What stood out at for me at this weeks event was a reminder of a particular communication conundrum teased out by a fellow faculty member at a previous session. At times of stress individuals don’t always state the obvious in their concerns for another person’s decision. For example, a doctor choosing to to give a particular medication when the nurse feels another treatment may be better. Simple queries such as, “can you explain that decision to me?” become lost in either submission to hierarchy or a perception that their confusion represents a knowledge deficit. What compounds the problem is that the original decision-maker often fails to pick up on this (even when body language and tone make it blindingly obvious to everyone else there is uncertainty!). A route of this impasse is a suggestion to call for more help i.e “if you are not getting me the answer or information I need I will ask someone else.

I don’t think this is a dynamic solely confined to doctor and nurses as it happens in grades within professions and between specialities. It is also not just a process observed in education during a medical simulation. Looking to a third party to bypass an obstructive individual or someone not understanding your concerns happens in all team settings.

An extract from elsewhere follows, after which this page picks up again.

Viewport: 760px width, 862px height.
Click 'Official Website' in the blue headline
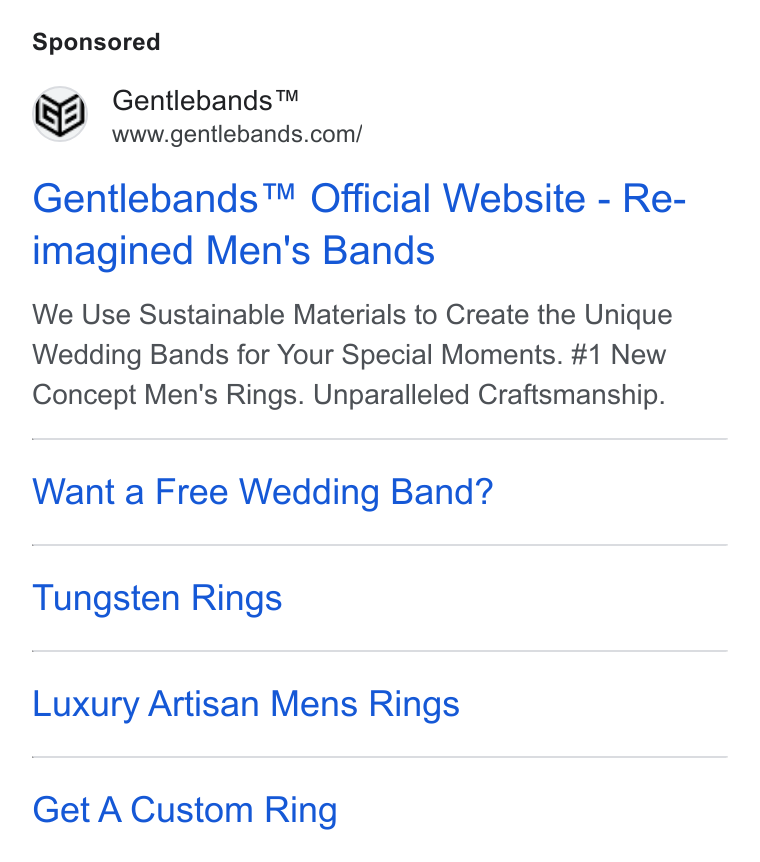pos(448,198)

In healthcare crisis situations this additional call for help does have consequences. While often beneficial, a senior intervening effectively, it can have negative consequences. The skill set of the individual(s) arriving or their insight into understanding why they have been called may mean the original concern is not addressed. Obviously in a patient in cardiac arrest the reason is clear but this is only a small proportion of the total number of medical emergencies in hospital. Failure to clarify concerns also disempowers the original decision maker who may well have been grateful for the question to solidify their own thinking.

It fascinates me that the simplest phrase, “can you explain why you are doing that?” is something that health care professionals (and patients) often struggle with.